§ Data section:

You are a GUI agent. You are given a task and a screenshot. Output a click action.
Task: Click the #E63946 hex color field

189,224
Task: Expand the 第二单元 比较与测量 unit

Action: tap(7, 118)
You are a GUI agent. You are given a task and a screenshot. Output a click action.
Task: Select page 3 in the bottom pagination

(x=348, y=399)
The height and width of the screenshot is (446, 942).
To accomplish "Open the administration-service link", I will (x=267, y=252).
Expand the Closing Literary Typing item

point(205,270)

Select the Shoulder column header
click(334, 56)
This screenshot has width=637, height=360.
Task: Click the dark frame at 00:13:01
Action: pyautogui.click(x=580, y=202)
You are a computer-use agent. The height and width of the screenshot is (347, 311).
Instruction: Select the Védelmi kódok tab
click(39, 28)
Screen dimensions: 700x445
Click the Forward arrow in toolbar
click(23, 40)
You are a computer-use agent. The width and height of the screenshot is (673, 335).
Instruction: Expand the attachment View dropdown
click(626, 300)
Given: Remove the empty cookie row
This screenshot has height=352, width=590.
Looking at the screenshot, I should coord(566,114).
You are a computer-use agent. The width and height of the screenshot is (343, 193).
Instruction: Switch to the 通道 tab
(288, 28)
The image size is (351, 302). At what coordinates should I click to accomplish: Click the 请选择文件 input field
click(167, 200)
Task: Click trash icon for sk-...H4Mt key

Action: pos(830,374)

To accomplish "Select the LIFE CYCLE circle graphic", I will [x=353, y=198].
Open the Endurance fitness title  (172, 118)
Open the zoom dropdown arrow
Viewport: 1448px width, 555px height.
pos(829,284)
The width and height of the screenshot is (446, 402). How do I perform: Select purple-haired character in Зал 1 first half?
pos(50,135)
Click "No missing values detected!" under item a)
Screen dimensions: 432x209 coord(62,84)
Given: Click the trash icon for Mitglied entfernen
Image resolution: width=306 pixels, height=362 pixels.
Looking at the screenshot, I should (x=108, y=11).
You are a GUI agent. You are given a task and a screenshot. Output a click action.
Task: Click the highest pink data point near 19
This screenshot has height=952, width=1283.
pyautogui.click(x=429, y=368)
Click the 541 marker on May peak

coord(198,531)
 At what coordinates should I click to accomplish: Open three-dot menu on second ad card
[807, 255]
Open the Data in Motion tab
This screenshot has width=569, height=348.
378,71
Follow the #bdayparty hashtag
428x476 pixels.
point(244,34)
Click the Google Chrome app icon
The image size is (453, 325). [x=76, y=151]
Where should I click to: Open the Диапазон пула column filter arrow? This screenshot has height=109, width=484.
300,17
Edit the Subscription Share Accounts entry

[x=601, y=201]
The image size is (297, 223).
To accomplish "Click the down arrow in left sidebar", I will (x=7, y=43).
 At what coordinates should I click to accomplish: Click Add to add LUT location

§ Exercise brief: Extract all the entries word for word.

§ Completed exercise:
You are a GUI agent. You are given a task and a screenshot. Output a click action.
Task: Click the #E63946 hex color field

189,224
Task: Expand the 第二单元 比较与测量 unit

Action: tap(7, 118)
You are a GUI agent. You are given a task and a screenshot. Output a click action.
Task: Select page 3 in the bottom pagination

(x=348, y=399)
The height and width of the screenshot is (446, 942).
To accomplish "Open the administration-service link", I will (x=267, y=252).
Expand the Closing Literary Typing item

point(205,270)

Select the Shoulder column header
click(334, 56)
This screenshot has width=637, height=360.
Task: Click the dark frame at 00:13:01
Action: pyautogui.click(x=580, y=202)
You are a computer-use agent. The height and width of the screenshot is (347, 311).
Instruction: Select the Védelmi kódok tab
click(39, 28)
Screen dimensions: 700x445
Click the Forward arrow in toolbar
click(23, 40)
You are a computer-use agent. The width and height of the screenshot is (673, 335).
Instruction: Expand the attachment View dropdown
click(626, 300)
Given: Remove the empty cookie row
This screenshot has height=352, width=590.
Looking at the screenshot, I should coord(566,114).
You are a computer-use agent. The width and height of the screenshot is (343, 193).
Instruction: Switch to the 通道 tab
(288, 28)
The image size is (351, 302). At what coordinates should I click to accomplish: Click the 请选择文件 input field
click(167, 200)
Task: Click trash icon for sk-...H4Mt key

Action: pos(830,374)

To accomplish "Select the LIFE CYCLE circle graphic", I will [x=353, y=198].
Open the Endurance fitness title  (172, 118)
Open the zoom dropdown arrow
Viewport: 1448px width, 555px height.
pos(829,284)
The width and height of the screenshot is (446, 402). How do I perform: Select purple-haired character in Зал 1 first half?
pos(50,135)
Click "No missing values detected!" under item a)
Screen dimensions: 432x209 coord(62,84)
Given: Click the trash icon for Mitglied entfernen
Image resolution: width=306 pixels, height=362 pixels.
Looking at the screenshot, I should (x=108, y=11).
You are a GUI agent. You are given a task and a screenshot. Output a click action.
Task: Click the highest pink data point near 19
This screenshot has height=952, width=1283.
pyautogui.click(x=429, y=368)
Click the 541 marker on May peak

coord(198,531)
 At what coordinates should I click to accomplish: Open three-dot menu on second ad card
[807, 255]
Open the Data in Motion tab
This screenshot has width=569, height=348.
378,71
Follow the #bdayparty hashtag
428x476 pixels.
point(244,34)
Click the Google Chrome app icon
The image size is (453, 325). [x=76, y=151]
Where should I click to: Open the Диапазон пула column filter arrow? This screenshot has height=109, width=484.
300,17
Edit the Subscription Share Accounts entry

[x=601, y=201]
The image size is (297, 223).
To accomplish "Click the down arrow in left sidebar", I will (x=7, y=43).
 At what coordinates should I click to accomplish: Click Add to add LUT location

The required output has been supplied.